3 公爵side
本物の息子と思しきジョンの【最初の祝福】を拒否して追い返した人物、それは当時のシスター見習いで現聖女のアリスだった。
彼女は重大な教義違反によって失脚する事になった。
『《誰にでも【祝福】を受ける権利がある。
それを妨げる事は例え神であっても、してはならない
。
妨げた者は【祝福】を失う事になるだろう。》
【ヤータ教・祝福の女神ミーチの聖典より】』
彼女は数日前まで、王太子が『現婚約者と婚約破棄してでも、一緒になりたい!』と言っていた相手だったが、こうなってはもう婚約する事は出来ないだろう。
素行不良で廃嫡を狙っていた此方には好都合。
おまけに王太子とその側近達は、王城で行われたパーティーの席で婚約破棄を演じてくれた。
婚約者の令嬢達の集めた資料と共に、我々第二王子派の資料を証拠に見事に全員廃嫡に追い込む事に成功した。
残念なのは第二王子の側に私の息子が居ない事だ。
その後の調べで、彼女は王太子の側近全員と関係を持っていた事も発覚し、教会から破門される事になった。
全くとんだ聖女が居たものである。
彼女は教会から破門される時、
『何で、そんな昔の事で破門されるのよ!
せっかく逆ハーエンドまで、後少しだったのに!』
『ゲームに【鑑定の魔道具】なんて出て来なかったわ!』
『私はヒロインなのにこんなの酷い!』
と訳の分からない事を叫んでいたらしい。
彼女が誰かの子供を妊娠していないか、【鑑定の魔道具】で確認したが、幸いにも子供は出来ていなかった為、その血に誓約をかけられ直ぐに国外追放される事になった。
その時の鑑定で、アリスから【聖女】の称号が無くなっていて称号が【性女】になっているのが確認された。
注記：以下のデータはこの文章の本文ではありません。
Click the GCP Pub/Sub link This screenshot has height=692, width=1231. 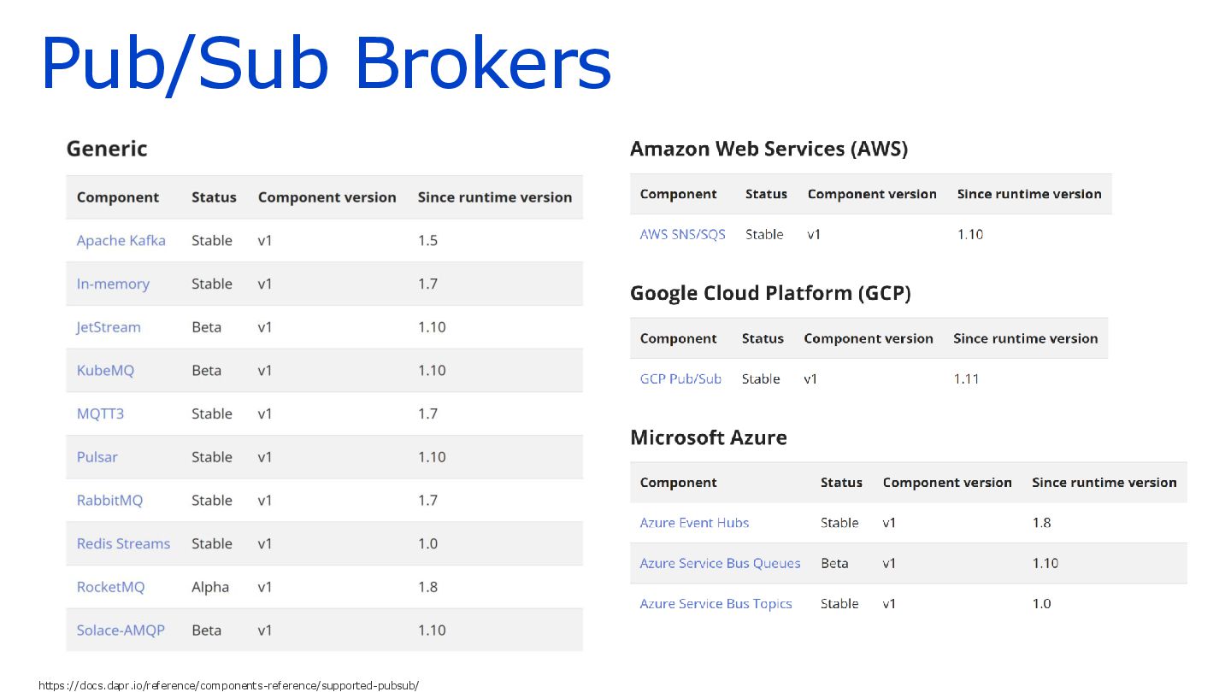pos(680,378)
今後、彼女やその血筋の者は、我が国に入国する事は出来ない。
もし、この国に入ればたちまち誓約によって全身真っ黒になり痛みが走ってとても立っている事も出来なくなるだろう。
この事を他国にも通告した。
私の本物の息子の運命を狂わせる一旦を作った、あの女をのさばらせる訳にはいかない。
ユイナーダ王国にいる義弟のベルツリー侯爵にも報告したところ、数冊の本とレポートが送られてきた。
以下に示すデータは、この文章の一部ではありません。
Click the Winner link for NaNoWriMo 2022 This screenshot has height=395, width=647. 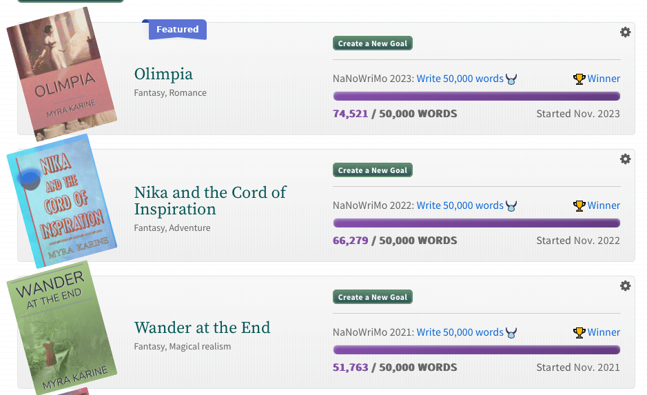point(604,205)
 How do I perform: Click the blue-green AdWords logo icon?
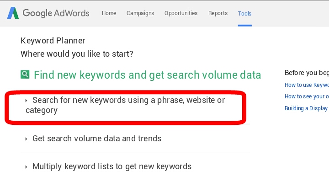pos(13,13)
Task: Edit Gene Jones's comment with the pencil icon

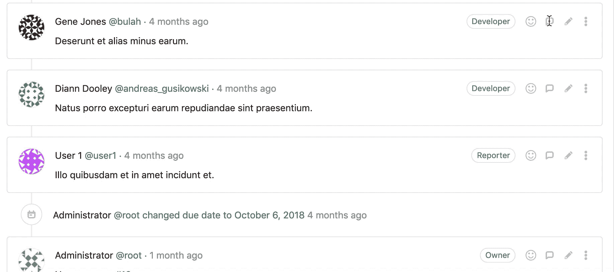Action: [568, 21]
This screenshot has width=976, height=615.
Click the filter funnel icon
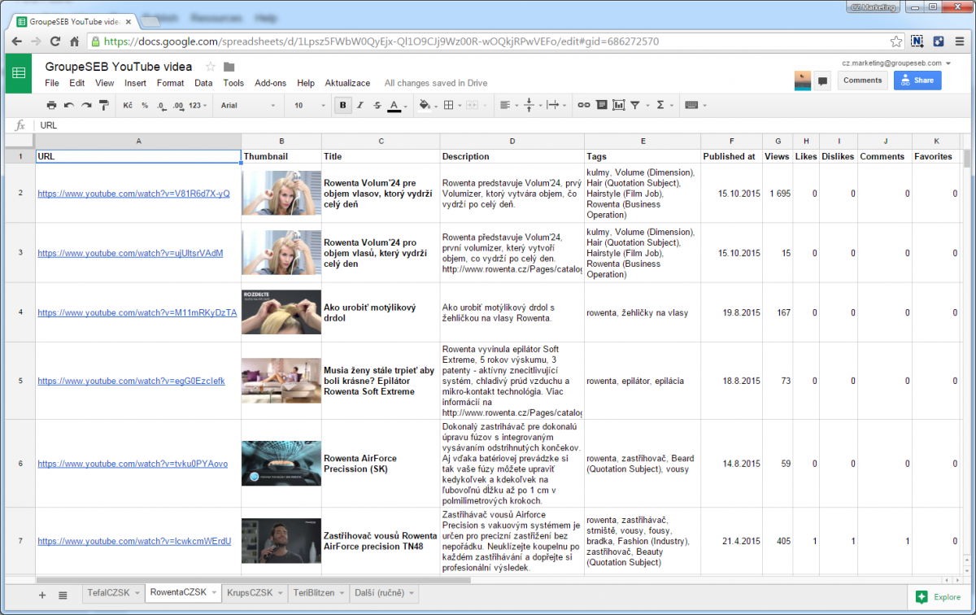tap(635, 105)
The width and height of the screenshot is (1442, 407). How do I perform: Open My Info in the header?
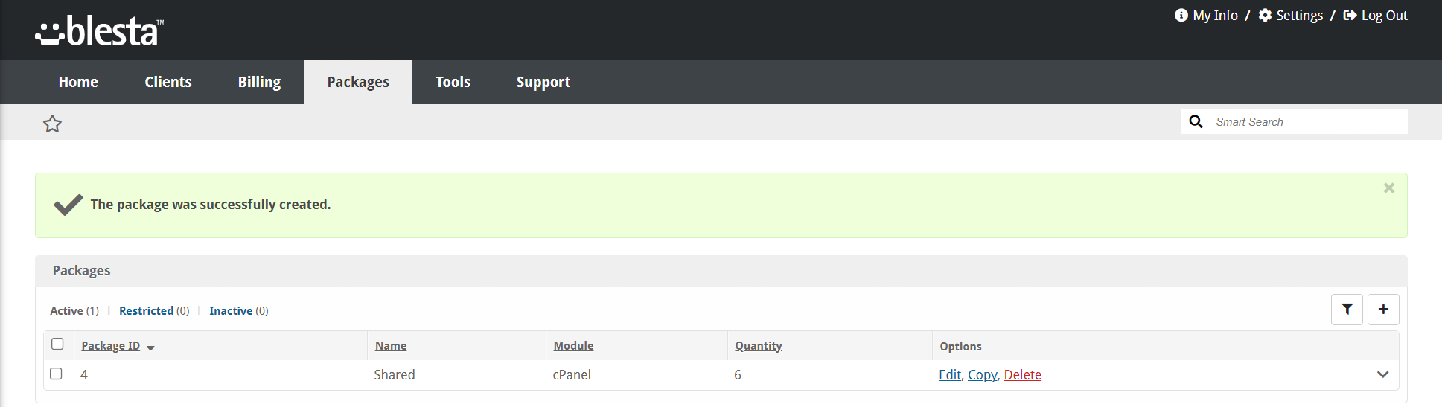click(1207, 16)
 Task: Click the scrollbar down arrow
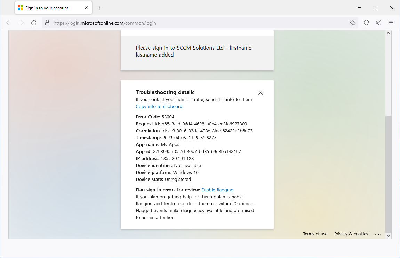coord(389,235)
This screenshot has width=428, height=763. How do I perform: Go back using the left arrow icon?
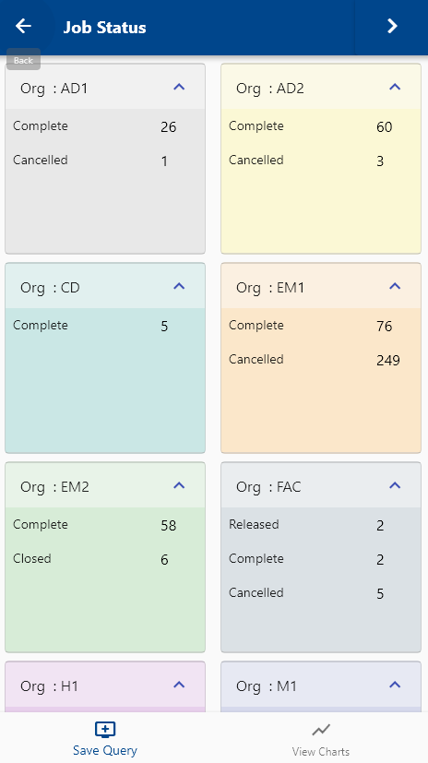(23, 26)
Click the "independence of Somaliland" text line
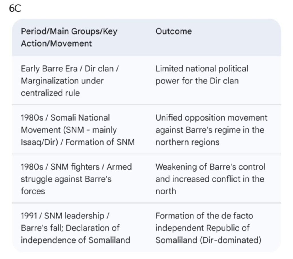The image size is (293, 259). [x=75, y=240]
ユイナーダ王国の作家の書いた小説で、それには我が国で起こった事件と、似たような事が書かれていた。
そして、一緒に送られて来たレポートによると、驚いた事に元聖女アリスの様な人間は、他国でも数件確認されており、【乙女ゲーム症候群】と呼ばれ問題視されているらしい。
近く、ユイナーダ王国に於いてこの件で同盟国から関係者を集めて会議を開く予定だそうだ。
我が国からは王弟である私が出席する事になった。
私は引き続き、部下に行方不明の息子ジョンの捜索を続けさせていたところ『遂にそれらしき人物を探し当てた。』と報告を受けた。
捜索を続けて半年後の事だった。
なんと隣領の伯爵家の令嬢に保護されて、従者として王都に居たのである。
ジョンを保護してくれていた令嬢は、偶然にも元王太子(婚約破棄騒動で廃嫡)の元側近(廃嫡)の元婚約者だった。
しかも、2人は両片想いだったらしい。
身分差とジョンに【最初の祝福】が無かった為に告白する事が出来なかった様だ。
私はジョンと対面し、直ぐに彼が息子だと分かった。
何しろイケメン顔の奥にそっくりなのだ。
念の為直ぐ様【鑑定】がされ、そして予想通り彼、ジョンは私と奥の子供だと判明した。
その事を奥に知らせると泣いて喜んでいた。
そして今日、ジョンが受けられずにいた【最初の祝福】と【祝福】を異例ながら、同時に行う事になったのである。